By Bastian Shah
Collection and use of big data drive the modern information economy. While big data can produce valuable innovations, it also comes with perils for consumers. In particular, consumers have little ability to protect their privacy online and are unnerved by the hyper-targeted advertising to which they are subjected. In response to these concerns, American states have begun enacting general data privacy laws similar to those passed in Europe. At the same time, the United States Supreme Court has grown wary of laws attempting to restrict companies from distributing and using data for advertising purposes. For instance, in Sorrell v. IMS Health, the Court found that a Vermont statute aimed at preventing targeted advertising by pharmaceutical manufacturers violated the commercial free speech doctrine. Since Sorrell, the constitutionality of data privacy statutes has been ambiguous.

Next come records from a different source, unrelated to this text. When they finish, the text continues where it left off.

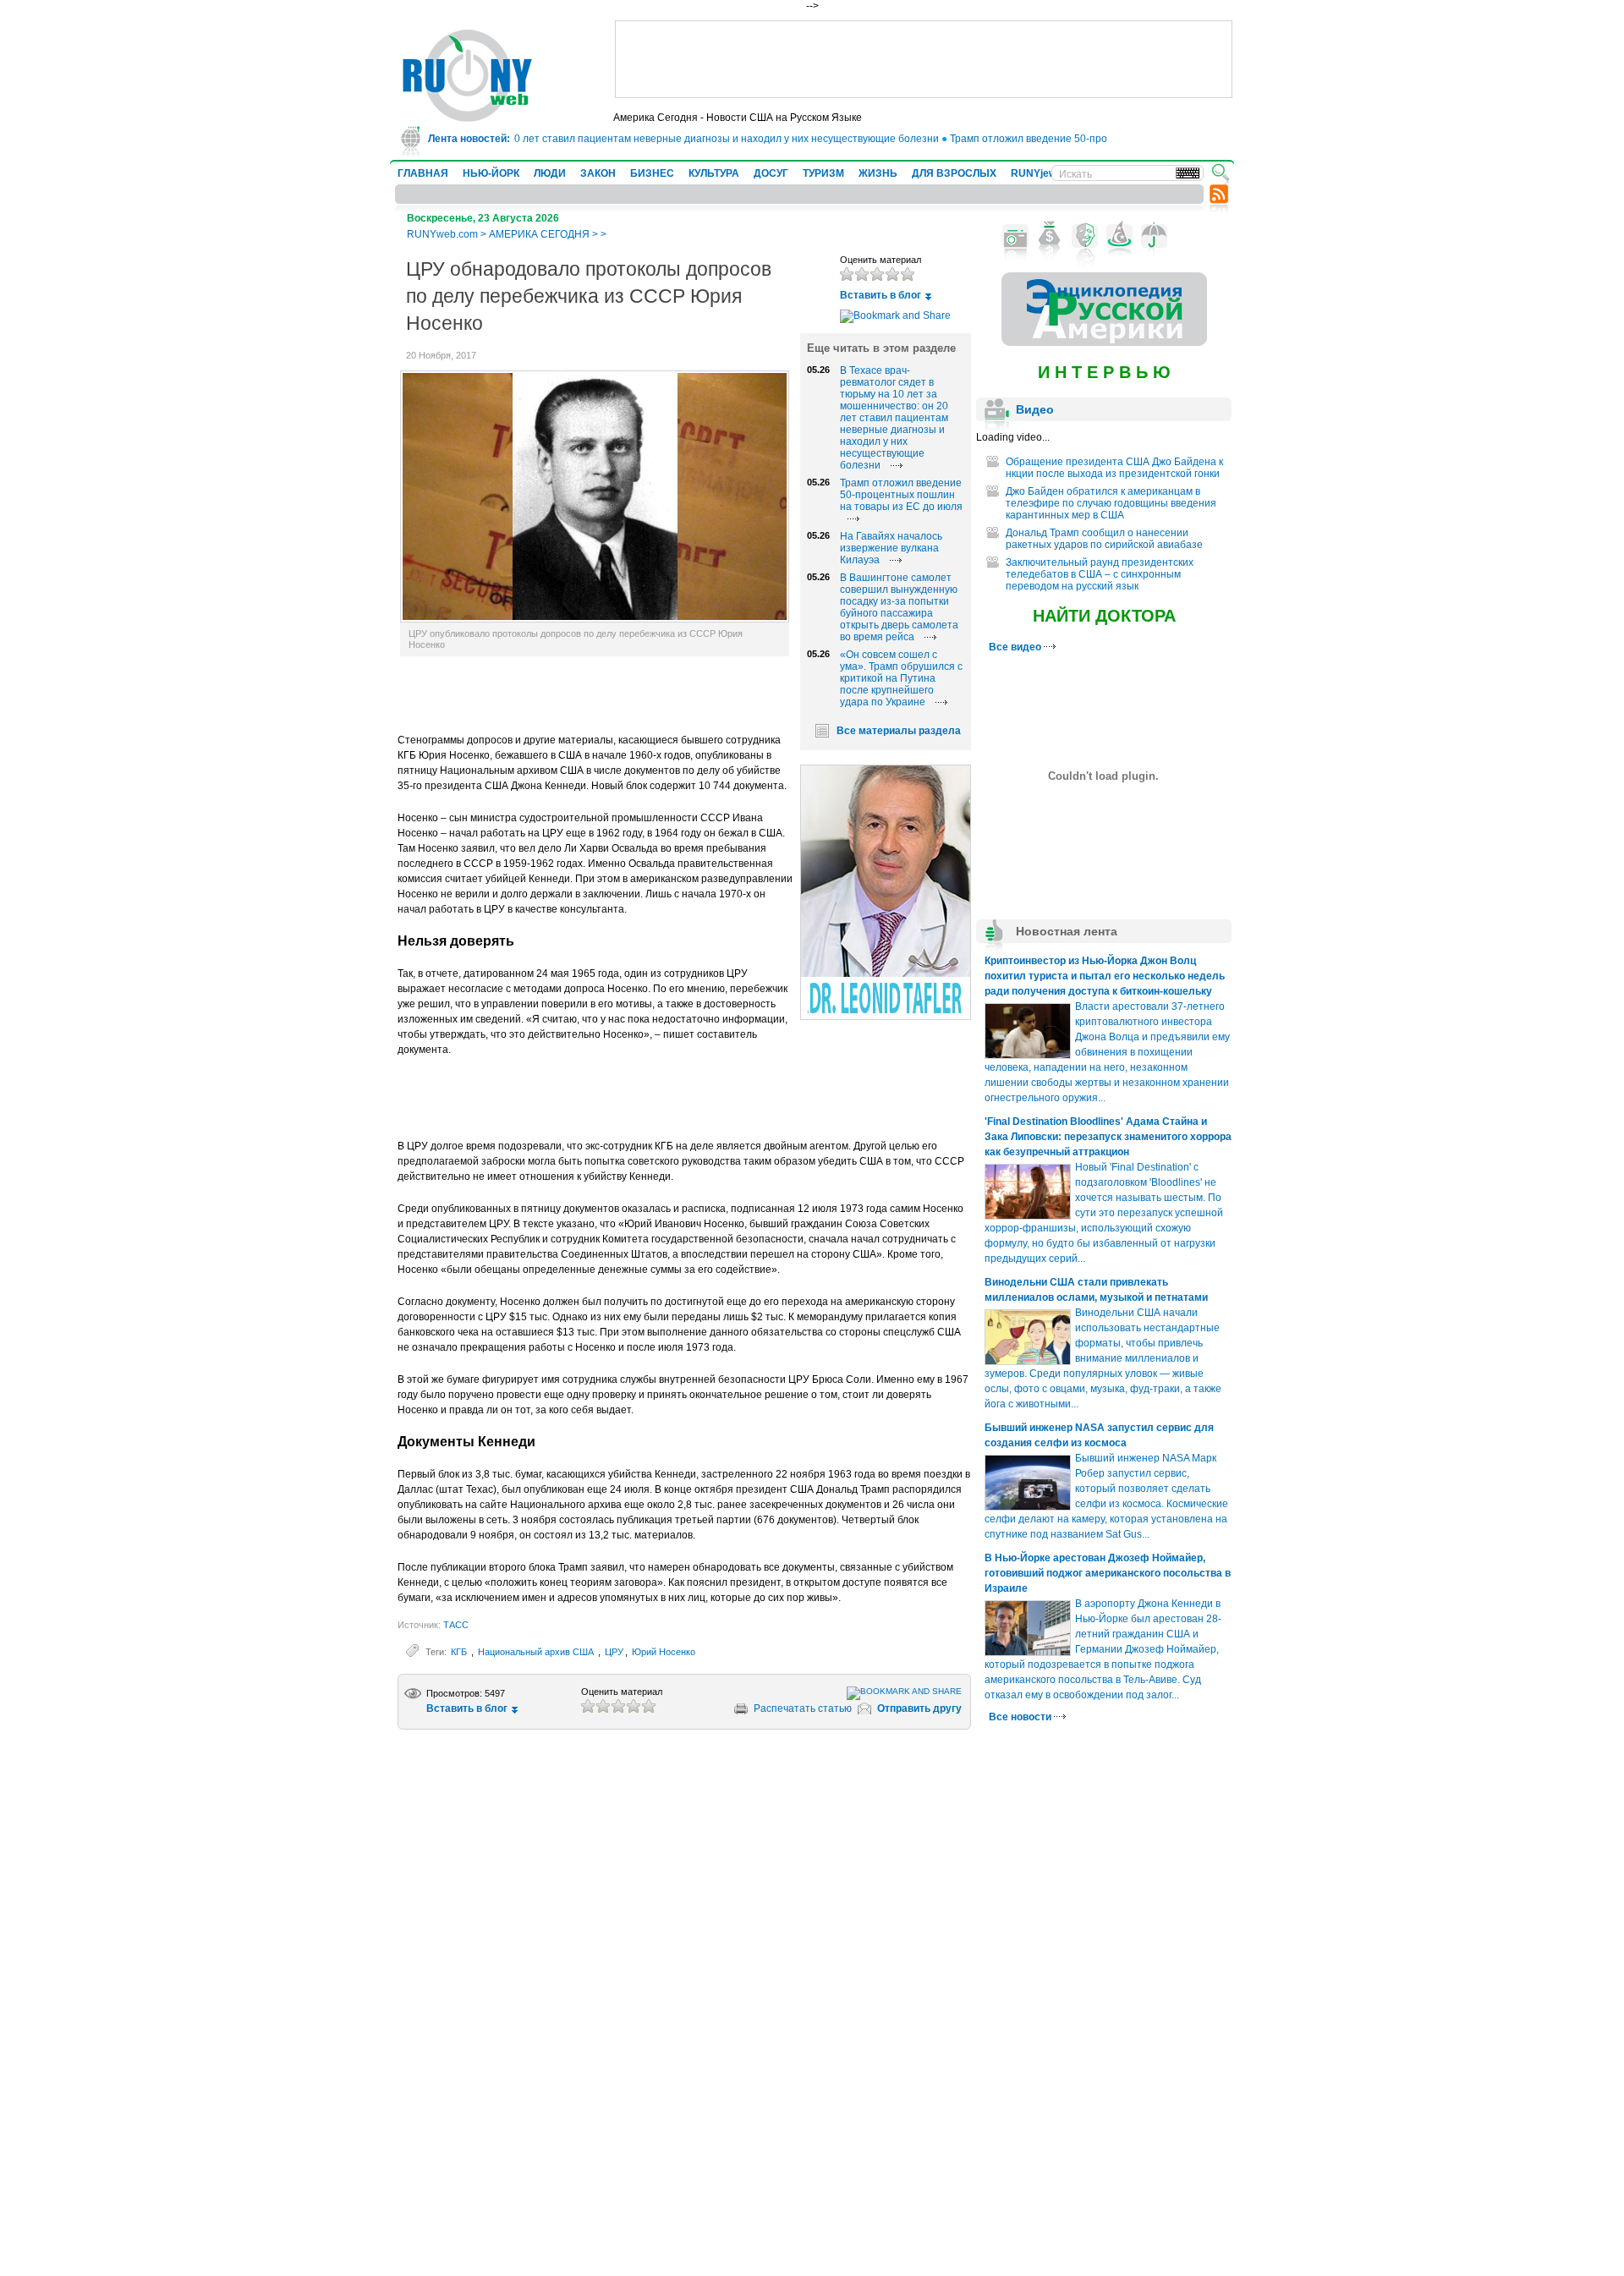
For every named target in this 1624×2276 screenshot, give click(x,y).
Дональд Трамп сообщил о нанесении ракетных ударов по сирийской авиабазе (1104, 539)
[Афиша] (1085, 236)
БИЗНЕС (652, 173)
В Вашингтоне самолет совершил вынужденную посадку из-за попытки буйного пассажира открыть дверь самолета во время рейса (899, 607)
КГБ (460, 1652)
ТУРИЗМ (823, 173)
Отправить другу (919, 1708)
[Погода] (1154, 236)
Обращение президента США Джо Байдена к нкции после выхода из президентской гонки (1114, 468)
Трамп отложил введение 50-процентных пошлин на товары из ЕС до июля (1103, 139)
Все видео (1016, 647)
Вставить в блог (880, 295)
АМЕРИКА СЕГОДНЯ (539, 234)
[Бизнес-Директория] (1050, 236)
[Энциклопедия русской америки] (1104, 342)
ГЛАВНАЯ (423, 173)
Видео (1035, 409)
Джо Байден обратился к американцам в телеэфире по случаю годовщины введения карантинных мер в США (1111, 503)
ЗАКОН (598, 173)
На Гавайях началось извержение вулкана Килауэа (891, 548)
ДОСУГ (771, 173)
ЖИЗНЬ (878, 173)
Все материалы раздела (899, 731)
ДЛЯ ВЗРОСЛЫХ (954, 173)
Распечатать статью (803, 1708)
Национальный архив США (537, 1652)
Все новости (1021, 1717)
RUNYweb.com (442, 234)
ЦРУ (614, 1652)
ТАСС (456, 1625)
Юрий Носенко (663, 1652)
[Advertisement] (924, 59)
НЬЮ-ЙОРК (491, 173)
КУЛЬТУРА (714, 173)
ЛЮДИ (550, 173)
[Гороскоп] (1119, 236)
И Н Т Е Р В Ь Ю (1104, 372)
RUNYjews (1036, 173)
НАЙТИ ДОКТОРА (1104, 615)
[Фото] (1015, 236)
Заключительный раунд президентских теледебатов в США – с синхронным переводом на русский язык (1099, 574)
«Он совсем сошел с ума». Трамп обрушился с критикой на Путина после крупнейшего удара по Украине (901, 678)
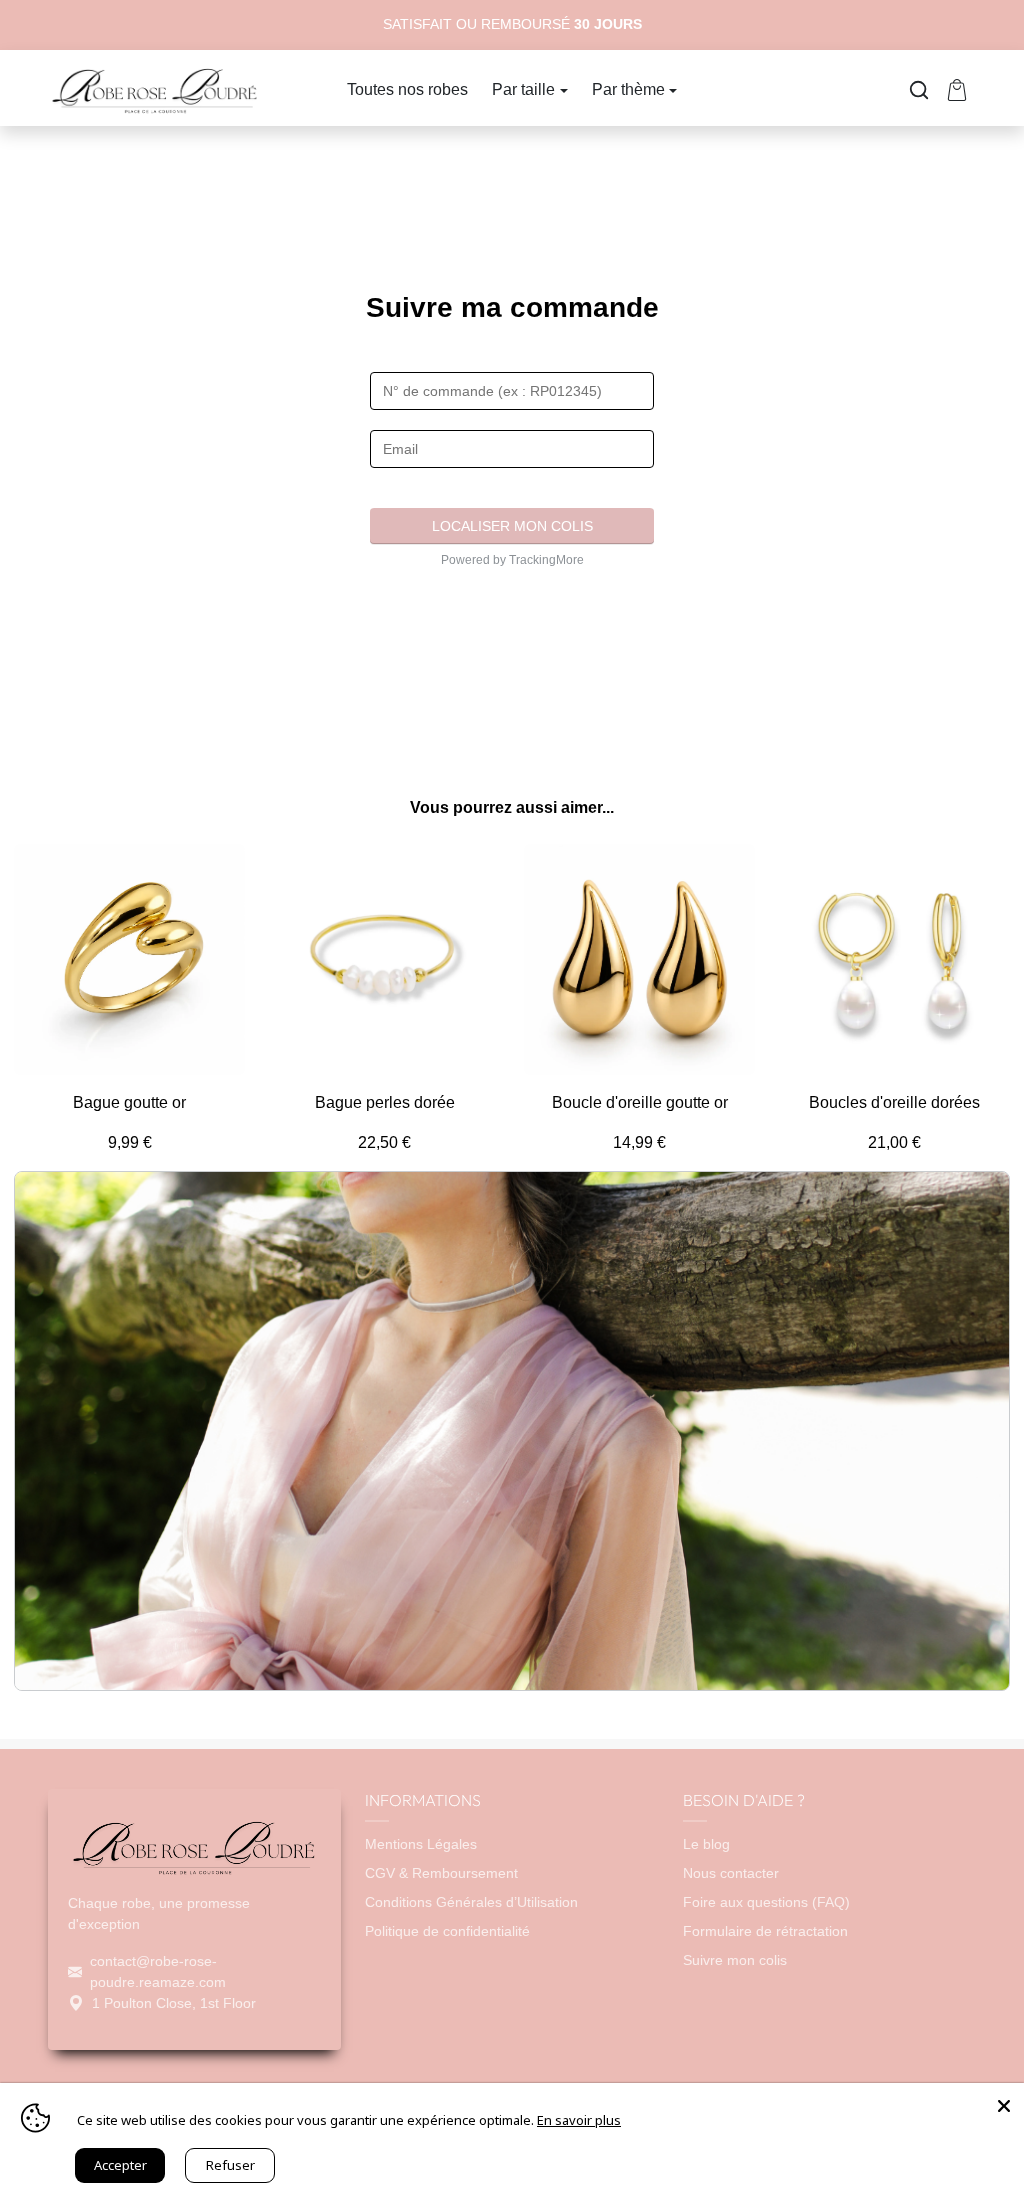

This Note argues that data privacy laws that empower consumers to meaningfully protect their privacy by opting out of unwanted data collection do not violate the commercial free speech doctrine. Part II defines data privacy and summarizes the objectives current data privacy laws seek to achieve. Part III analyzes commercial speech jurisprudence before and after Sorrell and discusses the effect of Sorrell on commercial free speech jurisprudence and data privacy law. Part IV argues that government interest in empowering consumers by giving them meaningful choices in their online privacy is important enough to survive scrutiny under the post-Sorrell commercial free speech paradigm.